Je tiens à remercier Jean et Marie-Francçoise, ainsi bien sûr que Madame Rosso-Debord pour ces lignes qui, comparées au déni de la gauche ainsi que d’une partie de la droite en dehors des périodes électorales, sont plutôt réconfortantes.
Je tiens cependant à apporter quelques bémols ou tout au moins à faire quelques remarques.
Je demanderais à Madame Rosso-Debord d’apprécier l’urgence de la situation et l’état de reddition, voire de complicité, dans lequel se trouvent nos institutions. Je ne citerai que les exemples de l’Education Nationale ou de la Justice, pour lui faire part de mes doutes quant à l’efficacité des mesures qu’elle préconise pour une immigration assimilée voire intégrée. En effet, à quoi bon faire chanter la Marseillaise devant le drapeau français quand celui-ci est moins visible lors des élections présidentielles ou de la victoire de Montpellier en Ligue 1 que les drapeaux des divers pays africains que l’on a pu voir Place de la Bastille ou Place de la comédie, quand il est brûlé à Toulouse, quand la Marseillaise est impunément sifflée dans les stades. Comment un immigré , même de bonne foi, s’y retrouverait-il devant un tel manque de congruence? Je prie donc Madame la Député d’envisager des actions plus marquantes pour s’assurer de la loyauté des nouveaux arrivants et sanctionner les outrages aux symboles de notre pays.

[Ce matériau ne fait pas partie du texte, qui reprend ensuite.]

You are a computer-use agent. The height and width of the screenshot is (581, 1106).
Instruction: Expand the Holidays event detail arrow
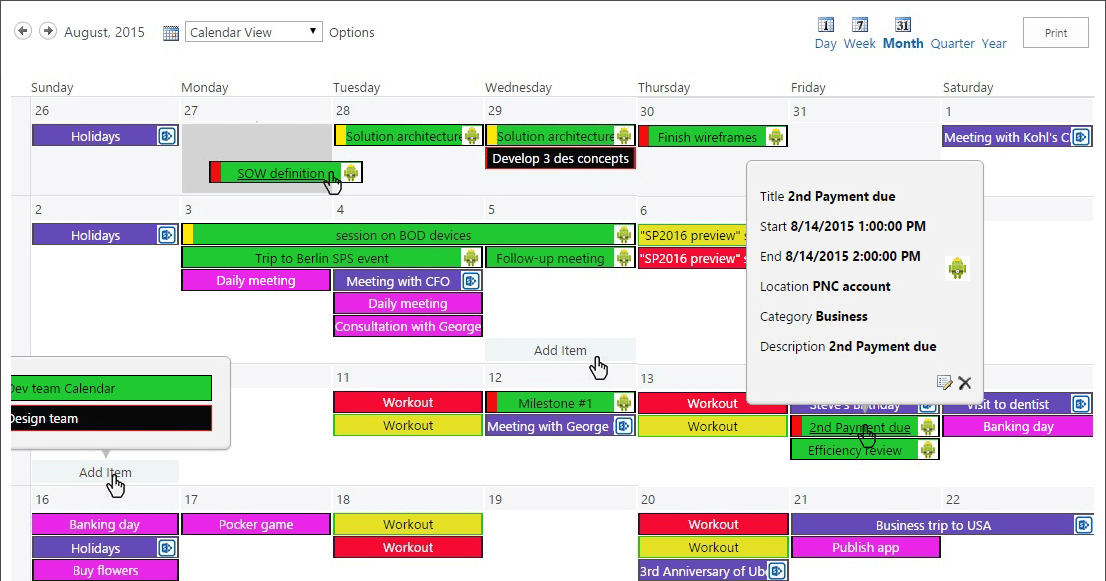(167, 135)
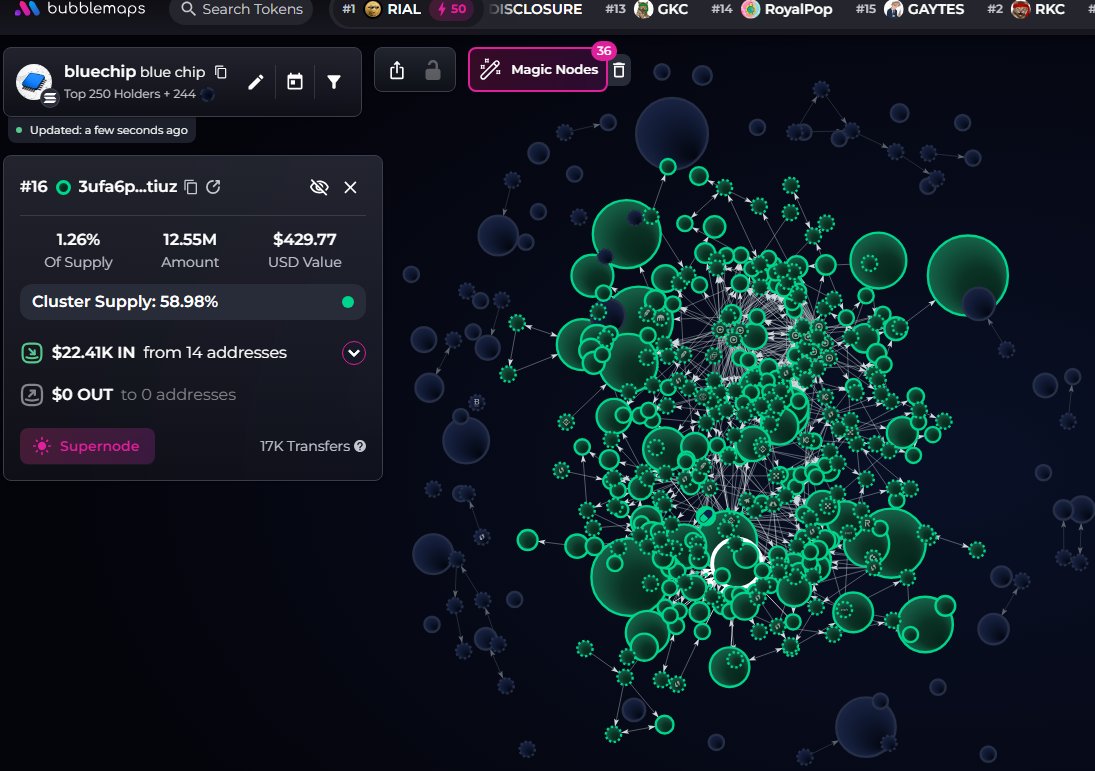Click the edit pencil icon
This screenshot has width=1095, height=771.
256,82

Par ailleurs, il me semble que Madame le Député, sans doute par souci d’équité, pratique une égalisation et une mise en équivalence systématiques entre la religion chrétienne et l’Islam. elle met sur le même plan les prêches en arabe et les rites en latin. Or, ce n’est pas du tout la même chose. Le latin était la langue liturgique de la religion chrétienne , abandonnée depuis Vatican II et utilisée par les Eglises style Saint Nicolas du Chardonnet. Attention, il s’agit bien du texte liturgique, texte qui fixé depuis des siècles , immuable et dont la traduction et le sens sont connus. Le prêche se fait, à Saint Nicolas du Chardonnet comme ailleurs, en Français. Et d’ailleurs qui, parmi les Catholiques fussent-ils intégristes comprendrait le latin en dehors de la liturgie? En revanche, ce que l’on veut interdire dans l’Islam, ce ne sont pas les textes liturgiques mais bel et bien les prêches qui eux sont le produit des imams qui peuvent y mettre ce qu’ils veulent. Je dirais qu’il en est de même , dans une moindre mesure, pour la comparaison entre le discours de Nicolas Sarkozy qui estime qu’en matière de morale, le prêtre ou le pasteur sont plus appropriés que l’instituteur et la présence de fillon à l’inauguration d’une mosquée au côté d’une fillette, mineure donc, voilée. On peut ne pas être d’accord avec l’opinion émise par Sarkozy mais, d’une certaine manière, n’a-t-il pas au contraire réaffirmé le principe de laïcité qui voudrait que chacun s’occupe de son domainetant t il est vrai que l’Education Nationale serait mieux avisée d’instruire les enfants plutôt que que de transformer les cours d’Histoire et d’Instruction Civique en cours de morale droitdelhommiste et en séances de flagellation. La présence de Fillon aux côtés d’une fillette voilée est bien différente. Elle cautionne en quelque sorte la pratique du voile , symbole inégalitaire de soumission, par une mineure qui plus est.
Tout ceci pourrait sembler être des points de détail dans un discours chez Madame Rosso-Debord que l’on aurait aimé entendre plus tôt et plus souvent chez tous les hommes politiques. Néanmoins, ces propos ressortissent à ce relativisme culturelqui établit des équivalences culturelles qui n’en sont pas , à et ce souci de ne critiquer l’Islam que si on a, au préalable, critiqué l’Eglise Catholique quitte à établir des parallèles qui n’ont pas lieu d’être.